Bunun yanında vergi mahkemelerince verilecek kararların kamu zararının tazmini açısından ayrıca ele alınması gerekir. Vergi idaresince yapılan cezalı vergi tarhiyatının vergi mahkemesi tarafından iptal edilmesi halinde kamu zararının tazmin edilip edilmediği sorunu gündeme gelecektir. Vergi mahkemesi tarafından verilen iptal kararlarının kesin hüküm teşkil edip etmediği, istinaf veya temyiz incelemesine tabi olup olmadığı, ilk derece mahkemesince verilen kararların kamu zararının giderilmesi bakımından itibar edilebilirliği bakımından önemlidir. Kamu zararı tazmini bakımından vergi mahkemesince verilen kararların tamamen yok sayılması da hukuk devleti bakımından kabul edilemez.

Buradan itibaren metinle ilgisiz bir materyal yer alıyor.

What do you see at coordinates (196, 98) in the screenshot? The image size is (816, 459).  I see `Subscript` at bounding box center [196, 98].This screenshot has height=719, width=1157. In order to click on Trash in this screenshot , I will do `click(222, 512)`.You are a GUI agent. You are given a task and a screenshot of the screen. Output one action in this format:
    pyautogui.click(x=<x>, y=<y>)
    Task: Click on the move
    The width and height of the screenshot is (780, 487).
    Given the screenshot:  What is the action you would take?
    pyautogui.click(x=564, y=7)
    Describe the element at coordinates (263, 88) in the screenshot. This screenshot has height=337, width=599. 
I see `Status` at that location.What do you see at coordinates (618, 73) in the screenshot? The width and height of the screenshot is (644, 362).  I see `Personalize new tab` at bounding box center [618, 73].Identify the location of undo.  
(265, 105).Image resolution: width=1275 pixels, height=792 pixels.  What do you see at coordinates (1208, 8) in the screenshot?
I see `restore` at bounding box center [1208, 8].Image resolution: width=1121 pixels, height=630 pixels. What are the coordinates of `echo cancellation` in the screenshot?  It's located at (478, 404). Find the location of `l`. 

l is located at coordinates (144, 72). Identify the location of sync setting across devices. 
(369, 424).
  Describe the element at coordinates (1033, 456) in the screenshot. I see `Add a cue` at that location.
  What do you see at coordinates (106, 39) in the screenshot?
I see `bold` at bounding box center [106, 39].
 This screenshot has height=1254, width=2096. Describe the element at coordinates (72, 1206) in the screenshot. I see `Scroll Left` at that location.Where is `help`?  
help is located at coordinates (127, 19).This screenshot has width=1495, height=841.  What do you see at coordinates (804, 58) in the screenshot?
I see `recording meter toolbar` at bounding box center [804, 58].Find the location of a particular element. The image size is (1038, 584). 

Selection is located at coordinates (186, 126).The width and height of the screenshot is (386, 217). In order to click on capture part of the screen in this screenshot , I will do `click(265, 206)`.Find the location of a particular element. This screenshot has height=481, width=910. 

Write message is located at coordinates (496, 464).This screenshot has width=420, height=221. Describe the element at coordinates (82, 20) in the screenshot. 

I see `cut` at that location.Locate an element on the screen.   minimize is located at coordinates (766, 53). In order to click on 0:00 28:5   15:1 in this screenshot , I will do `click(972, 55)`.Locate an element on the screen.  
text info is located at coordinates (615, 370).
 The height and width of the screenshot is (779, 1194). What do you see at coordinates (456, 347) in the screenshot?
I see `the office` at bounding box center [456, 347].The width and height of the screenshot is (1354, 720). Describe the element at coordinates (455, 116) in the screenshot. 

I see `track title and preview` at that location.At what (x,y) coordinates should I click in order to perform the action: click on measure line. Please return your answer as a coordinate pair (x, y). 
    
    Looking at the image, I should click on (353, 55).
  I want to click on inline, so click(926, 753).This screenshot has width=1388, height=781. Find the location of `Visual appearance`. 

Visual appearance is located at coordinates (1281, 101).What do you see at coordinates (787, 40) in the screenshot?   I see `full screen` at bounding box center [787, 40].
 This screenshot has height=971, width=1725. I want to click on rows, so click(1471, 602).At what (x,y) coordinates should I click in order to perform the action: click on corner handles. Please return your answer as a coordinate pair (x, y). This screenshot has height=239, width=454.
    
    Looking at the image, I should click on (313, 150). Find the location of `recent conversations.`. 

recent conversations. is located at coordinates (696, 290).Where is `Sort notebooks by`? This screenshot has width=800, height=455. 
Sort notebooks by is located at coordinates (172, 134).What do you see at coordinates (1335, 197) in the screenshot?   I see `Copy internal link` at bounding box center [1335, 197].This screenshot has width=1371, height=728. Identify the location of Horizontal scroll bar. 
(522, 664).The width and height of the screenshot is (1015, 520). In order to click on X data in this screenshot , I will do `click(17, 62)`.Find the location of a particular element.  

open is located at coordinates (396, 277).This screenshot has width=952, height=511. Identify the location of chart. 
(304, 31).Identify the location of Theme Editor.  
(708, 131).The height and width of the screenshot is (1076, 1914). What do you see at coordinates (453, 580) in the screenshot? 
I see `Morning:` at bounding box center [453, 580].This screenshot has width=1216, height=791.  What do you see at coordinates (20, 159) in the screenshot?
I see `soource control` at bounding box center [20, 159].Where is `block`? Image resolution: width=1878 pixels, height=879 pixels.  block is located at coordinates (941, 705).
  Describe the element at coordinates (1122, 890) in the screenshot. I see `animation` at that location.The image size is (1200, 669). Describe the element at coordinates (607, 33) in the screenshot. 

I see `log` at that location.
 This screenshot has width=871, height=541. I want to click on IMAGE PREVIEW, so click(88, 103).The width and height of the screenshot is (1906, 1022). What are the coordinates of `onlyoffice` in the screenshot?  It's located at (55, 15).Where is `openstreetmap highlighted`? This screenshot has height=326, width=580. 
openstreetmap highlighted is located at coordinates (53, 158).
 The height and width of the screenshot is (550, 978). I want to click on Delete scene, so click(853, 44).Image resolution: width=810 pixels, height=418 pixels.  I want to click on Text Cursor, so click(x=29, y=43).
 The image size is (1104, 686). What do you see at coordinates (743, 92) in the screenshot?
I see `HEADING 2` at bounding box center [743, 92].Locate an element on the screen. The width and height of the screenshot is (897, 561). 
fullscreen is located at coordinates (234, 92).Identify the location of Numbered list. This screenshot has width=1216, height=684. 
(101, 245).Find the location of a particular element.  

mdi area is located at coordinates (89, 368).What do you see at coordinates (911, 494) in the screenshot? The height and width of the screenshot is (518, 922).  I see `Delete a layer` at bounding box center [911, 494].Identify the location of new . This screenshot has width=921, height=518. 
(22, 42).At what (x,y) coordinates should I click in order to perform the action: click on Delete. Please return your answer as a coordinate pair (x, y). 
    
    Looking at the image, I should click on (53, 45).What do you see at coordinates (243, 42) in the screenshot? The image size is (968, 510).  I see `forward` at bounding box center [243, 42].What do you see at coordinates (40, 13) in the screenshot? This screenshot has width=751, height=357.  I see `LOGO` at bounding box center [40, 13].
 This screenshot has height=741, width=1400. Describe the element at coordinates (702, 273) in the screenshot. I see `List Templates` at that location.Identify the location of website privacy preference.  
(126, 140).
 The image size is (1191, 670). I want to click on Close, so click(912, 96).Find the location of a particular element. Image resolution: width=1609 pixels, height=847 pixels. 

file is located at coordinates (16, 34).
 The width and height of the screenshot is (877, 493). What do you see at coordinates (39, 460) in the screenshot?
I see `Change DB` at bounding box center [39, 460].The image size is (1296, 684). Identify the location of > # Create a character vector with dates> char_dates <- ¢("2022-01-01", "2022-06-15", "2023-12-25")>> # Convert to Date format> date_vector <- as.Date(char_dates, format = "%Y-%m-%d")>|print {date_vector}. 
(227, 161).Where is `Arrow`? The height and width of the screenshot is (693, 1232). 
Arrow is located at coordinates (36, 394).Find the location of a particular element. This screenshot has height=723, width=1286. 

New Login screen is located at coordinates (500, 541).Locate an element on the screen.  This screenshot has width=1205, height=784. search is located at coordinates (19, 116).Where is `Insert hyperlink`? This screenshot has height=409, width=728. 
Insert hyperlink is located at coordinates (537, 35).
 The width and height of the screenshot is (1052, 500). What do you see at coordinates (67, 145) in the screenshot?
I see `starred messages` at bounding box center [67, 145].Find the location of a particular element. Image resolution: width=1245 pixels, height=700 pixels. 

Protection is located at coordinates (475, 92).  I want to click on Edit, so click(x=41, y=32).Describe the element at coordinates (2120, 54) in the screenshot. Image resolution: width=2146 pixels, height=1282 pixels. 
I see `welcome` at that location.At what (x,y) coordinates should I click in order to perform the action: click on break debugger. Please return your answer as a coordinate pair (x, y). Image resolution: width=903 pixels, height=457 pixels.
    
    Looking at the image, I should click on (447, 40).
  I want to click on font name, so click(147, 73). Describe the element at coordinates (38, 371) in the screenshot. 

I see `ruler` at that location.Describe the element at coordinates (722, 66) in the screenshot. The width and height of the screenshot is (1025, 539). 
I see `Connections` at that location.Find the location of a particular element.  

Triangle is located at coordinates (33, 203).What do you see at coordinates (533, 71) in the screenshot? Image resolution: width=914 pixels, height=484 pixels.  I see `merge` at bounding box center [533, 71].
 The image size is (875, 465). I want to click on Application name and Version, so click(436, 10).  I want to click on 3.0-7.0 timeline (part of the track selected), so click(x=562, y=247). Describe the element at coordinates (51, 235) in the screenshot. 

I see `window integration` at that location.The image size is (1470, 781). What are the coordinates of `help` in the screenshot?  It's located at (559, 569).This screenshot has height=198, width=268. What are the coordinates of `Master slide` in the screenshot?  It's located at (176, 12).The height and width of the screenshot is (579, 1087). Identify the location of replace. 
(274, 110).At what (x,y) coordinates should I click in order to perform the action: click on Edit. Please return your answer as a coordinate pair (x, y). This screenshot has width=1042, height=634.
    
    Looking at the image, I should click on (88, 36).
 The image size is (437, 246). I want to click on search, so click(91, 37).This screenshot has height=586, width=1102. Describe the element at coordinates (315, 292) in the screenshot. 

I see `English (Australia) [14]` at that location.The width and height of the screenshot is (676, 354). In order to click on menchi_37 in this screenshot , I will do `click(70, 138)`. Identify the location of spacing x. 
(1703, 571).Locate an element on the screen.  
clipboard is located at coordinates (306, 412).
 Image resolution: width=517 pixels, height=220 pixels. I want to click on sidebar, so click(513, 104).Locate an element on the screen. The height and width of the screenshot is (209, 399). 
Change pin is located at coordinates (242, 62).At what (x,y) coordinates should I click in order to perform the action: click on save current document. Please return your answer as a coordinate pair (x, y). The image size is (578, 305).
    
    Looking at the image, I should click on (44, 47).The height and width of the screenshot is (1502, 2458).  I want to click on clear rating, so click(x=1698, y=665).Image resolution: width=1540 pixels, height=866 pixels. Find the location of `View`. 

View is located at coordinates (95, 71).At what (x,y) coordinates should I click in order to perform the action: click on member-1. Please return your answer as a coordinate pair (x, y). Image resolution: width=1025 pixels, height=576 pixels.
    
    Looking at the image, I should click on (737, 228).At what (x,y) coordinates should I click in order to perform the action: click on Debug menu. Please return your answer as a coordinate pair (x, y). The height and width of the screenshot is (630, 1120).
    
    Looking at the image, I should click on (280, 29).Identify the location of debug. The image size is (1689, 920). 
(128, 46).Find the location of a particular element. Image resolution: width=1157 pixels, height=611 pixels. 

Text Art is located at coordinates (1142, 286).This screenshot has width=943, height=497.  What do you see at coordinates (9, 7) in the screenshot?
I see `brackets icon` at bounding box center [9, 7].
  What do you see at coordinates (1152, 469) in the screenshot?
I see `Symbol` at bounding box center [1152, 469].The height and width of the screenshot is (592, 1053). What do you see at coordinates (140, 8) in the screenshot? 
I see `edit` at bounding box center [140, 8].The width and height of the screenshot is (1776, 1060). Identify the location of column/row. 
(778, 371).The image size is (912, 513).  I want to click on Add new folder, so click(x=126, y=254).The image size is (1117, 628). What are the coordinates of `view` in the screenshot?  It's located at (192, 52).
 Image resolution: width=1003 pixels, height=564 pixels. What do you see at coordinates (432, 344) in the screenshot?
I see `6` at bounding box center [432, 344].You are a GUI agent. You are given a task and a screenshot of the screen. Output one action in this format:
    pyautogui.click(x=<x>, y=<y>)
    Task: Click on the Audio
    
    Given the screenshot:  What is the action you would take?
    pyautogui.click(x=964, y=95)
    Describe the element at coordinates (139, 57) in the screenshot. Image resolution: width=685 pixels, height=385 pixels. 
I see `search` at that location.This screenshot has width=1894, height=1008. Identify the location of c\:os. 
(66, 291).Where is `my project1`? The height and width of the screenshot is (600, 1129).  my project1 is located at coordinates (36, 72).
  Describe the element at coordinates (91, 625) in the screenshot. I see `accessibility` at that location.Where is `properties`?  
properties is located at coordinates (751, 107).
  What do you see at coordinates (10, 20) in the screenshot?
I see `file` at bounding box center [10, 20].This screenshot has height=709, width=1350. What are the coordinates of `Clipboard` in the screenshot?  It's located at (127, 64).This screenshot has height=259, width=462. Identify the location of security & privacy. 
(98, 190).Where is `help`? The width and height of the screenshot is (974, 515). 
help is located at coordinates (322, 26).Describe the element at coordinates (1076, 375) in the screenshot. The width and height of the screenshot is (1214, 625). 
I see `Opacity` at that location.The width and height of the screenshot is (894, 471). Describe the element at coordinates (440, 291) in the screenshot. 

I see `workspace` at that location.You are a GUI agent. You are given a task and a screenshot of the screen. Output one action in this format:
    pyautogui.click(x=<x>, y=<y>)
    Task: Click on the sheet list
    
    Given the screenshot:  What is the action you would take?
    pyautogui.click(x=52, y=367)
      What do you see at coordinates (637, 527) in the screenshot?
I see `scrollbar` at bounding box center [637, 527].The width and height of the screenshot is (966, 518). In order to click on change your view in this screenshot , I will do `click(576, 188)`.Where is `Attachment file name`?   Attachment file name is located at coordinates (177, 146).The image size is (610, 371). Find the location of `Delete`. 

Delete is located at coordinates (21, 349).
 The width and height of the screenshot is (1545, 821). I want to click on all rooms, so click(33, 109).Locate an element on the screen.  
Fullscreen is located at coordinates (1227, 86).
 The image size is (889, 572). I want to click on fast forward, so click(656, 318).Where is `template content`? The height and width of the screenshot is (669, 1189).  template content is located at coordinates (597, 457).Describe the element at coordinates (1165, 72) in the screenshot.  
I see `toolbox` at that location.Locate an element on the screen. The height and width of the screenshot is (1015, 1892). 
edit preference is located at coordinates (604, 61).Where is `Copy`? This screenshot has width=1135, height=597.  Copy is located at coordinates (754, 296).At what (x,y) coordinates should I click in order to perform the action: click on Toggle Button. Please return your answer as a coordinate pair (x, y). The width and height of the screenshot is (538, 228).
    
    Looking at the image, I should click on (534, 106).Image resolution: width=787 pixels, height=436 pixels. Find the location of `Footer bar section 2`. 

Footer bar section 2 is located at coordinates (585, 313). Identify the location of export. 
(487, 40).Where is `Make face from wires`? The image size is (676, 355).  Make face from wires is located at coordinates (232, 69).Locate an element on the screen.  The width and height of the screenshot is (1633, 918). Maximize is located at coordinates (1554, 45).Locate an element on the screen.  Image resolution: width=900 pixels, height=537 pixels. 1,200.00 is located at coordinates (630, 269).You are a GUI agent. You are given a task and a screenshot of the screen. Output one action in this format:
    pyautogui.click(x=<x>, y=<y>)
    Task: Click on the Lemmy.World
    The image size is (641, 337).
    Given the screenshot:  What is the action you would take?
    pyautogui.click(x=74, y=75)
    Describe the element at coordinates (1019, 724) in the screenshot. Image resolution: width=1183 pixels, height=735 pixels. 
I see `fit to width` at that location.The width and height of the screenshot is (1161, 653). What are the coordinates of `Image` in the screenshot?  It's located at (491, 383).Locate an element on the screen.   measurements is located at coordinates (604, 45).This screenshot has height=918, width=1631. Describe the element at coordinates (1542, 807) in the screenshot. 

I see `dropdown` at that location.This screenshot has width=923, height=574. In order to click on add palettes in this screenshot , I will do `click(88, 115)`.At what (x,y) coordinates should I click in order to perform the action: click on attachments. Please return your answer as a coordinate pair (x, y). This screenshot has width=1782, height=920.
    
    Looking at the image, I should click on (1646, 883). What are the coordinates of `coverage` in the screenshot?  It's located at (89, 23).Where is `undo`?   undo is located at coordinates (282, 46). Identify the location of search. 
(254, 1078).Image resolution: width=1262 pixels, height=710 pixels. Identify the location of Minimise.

Bu noktada, yapılandırma kanunlarında öngörülen ihtimaller benzeri çözümler gündeme gelebilir. Örneğin ilk derece mahkemesinde verilen iptal kararı var ise sadece vergi aslı ve faizi alınarak vergi ziyaı cezasının tahsilinden vazgeçilmek şartı ile etkin pişmanlık hükümlerinden faydalanılabilir. Vergi mahkemesinde açılan dava devam etmekte iken, etkin pişmanlık hükümlerinden faydalanılmak istendiği takdirde ise 1 kat vergi ziyaı cezalı tarhiyat ödenmesi, vergi mahkemesinde açılan davanın ret ile sonuçlanması halinde ise cezalı vergi tarhiyatının tamamının ödenmesi öngörülebilir.
Sonuç
Görüldüğü üzere vergi suçlarında etkin pişmanlık ile öngörülen amacın sadece yargı üzerindeki dosya yükünü hafifletmesi değil, vergi sistemini de arındırma amacına hizmet etmesi gerekir. Bu bağlamda etkin pişmanlık hükümlerinin ağır koşullara bağlanması faydalanma oranlarını düşürecek, hafif koşullara bağlanması ise vergi suçlarının işlenişini teşvik edebilecektir. Bu hali ile vergi suçlarında etkin pişmanlık hükümlerinin vergi idaresi, vergi yargısı üyeleri, vergi ceza yargısı üyeleri, mükellef temsilcileri, meslek odaları temsilcileri ve akademisyenlerin katılımı ile uygulamada yaşanan sorunlar nazara alınmak suretiyle düzenlenmesi gerektiği düşüncesindeyiz.